Nimble does smart things around its ingestion of data. The general process is:
- Inbound writes, cached in NVRAM and mirrored to the standby controller, write acknowledgement is given to the host at this point (latency measured in micro seconds)
- The write IO’s are compressed inline in memory and a 512KB stripe is built (from possibly many thousands of small IO’s)
- This large stripe is then written sequentially to free space on on the NL-SAS disks, far more efficiently than writing random small block data to the same type of disks.
- The stripe is analysed by Nimbles caching algorithm and if required is also written sequentially to the SSD’s for future random read cache purposes.

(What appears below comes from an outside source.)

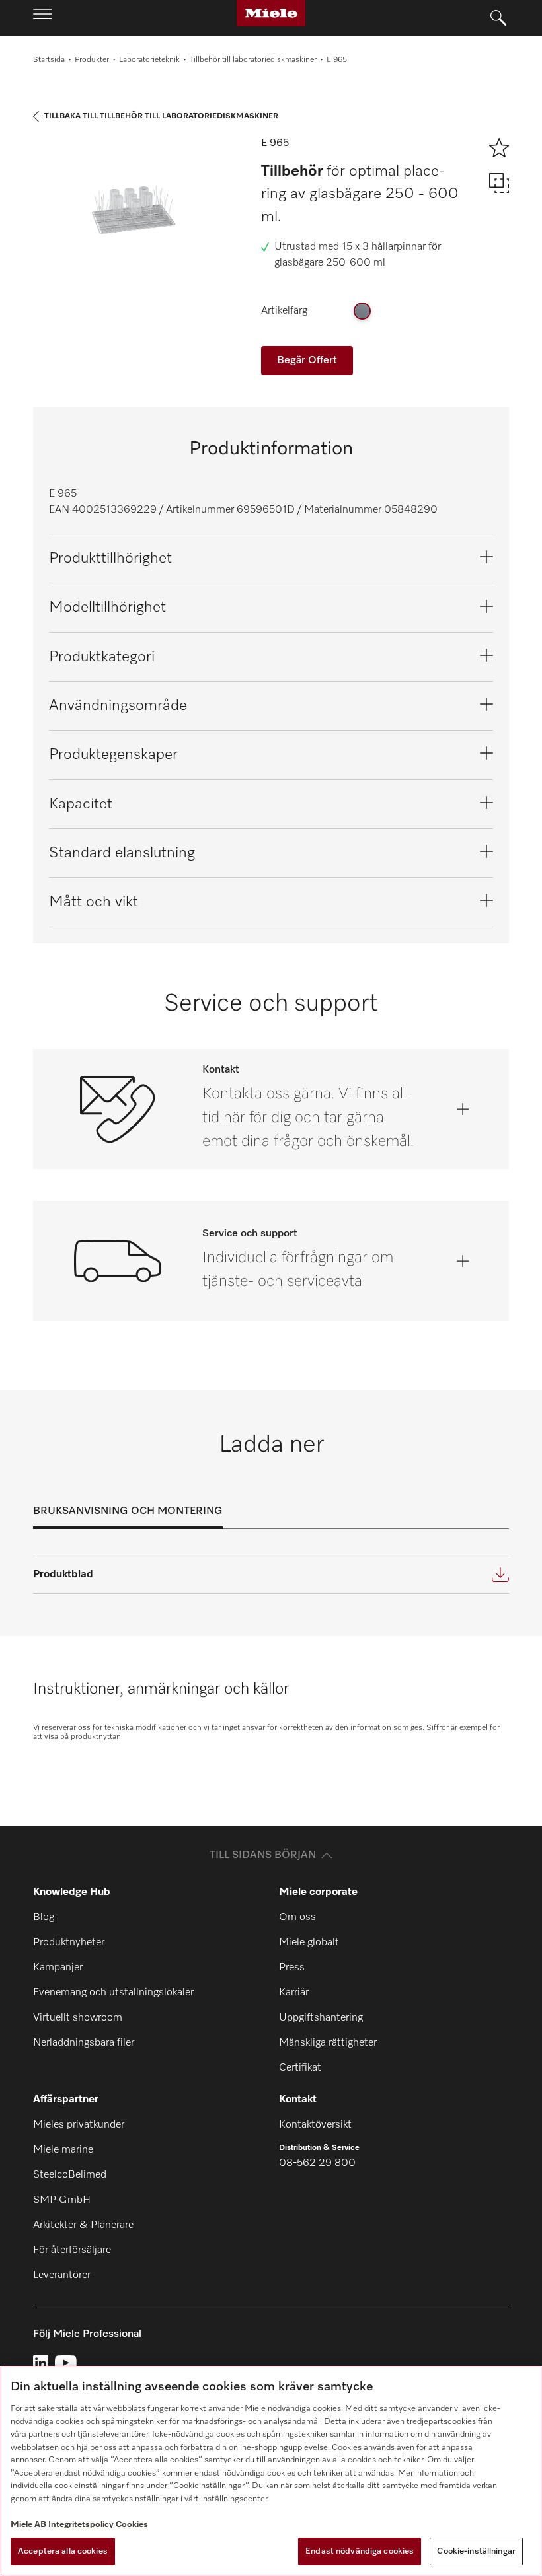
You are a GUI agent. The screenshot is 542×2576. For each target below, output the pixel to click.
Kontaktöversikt (315, 2125)
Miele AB (28, 2525)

For more in-depth look at the tech. Nimble has plenty of resources here:
http://www.nimblestorage.com/resources/datasheets.php
http://www.nimblestorage.com/resources/videos-demos.php
In summary, Nimble uses the NL-SAS for large block sequential writes, SSD for random read cache and compresses data in-line at no performance loss.
To get a solid idea of how the Nimble performed, I fired up a Windows 2008 R2 VM (2 vCPU/4GB RAM) on vSphere 5.1 backed by a 200GB thin provisioned volume from the Nimble over 10GbE iSCSI.
Using the familiar IOMeter, I did a couple of quick benchmarks:
All done with one worker process, tests run for 5 minutes.
80/20 Write/Read, 75% Random, 4K Workload using a 16GB test file (32000000 sectors) and 32 outstanding I/Os per target
24,600 IOps, averaging 1.3 m/s latency, and 95MB/s
50/50 Write/Read, 50% Random, 8K Workload using a 16GB test file (32000000 sectors) and 32 outstanding I/Os per target
19,434 IOps, averaging 1.6 m/s latency and 152MB/s
50/50 Write/Read, 50% Random, 32K Workload using a 16GB test file (32000000 sectors) and 32 outstanding I/Os per target
9,370 IOps, averaging 3.6 m/s latency and 289MB/s
Initial thought is – Impressive throughput while keeping latency incredibly low
That’s all I have had time to play with at this point, if anyone has any suggestions for benchmarks or other questions, I am quite happy to take a look.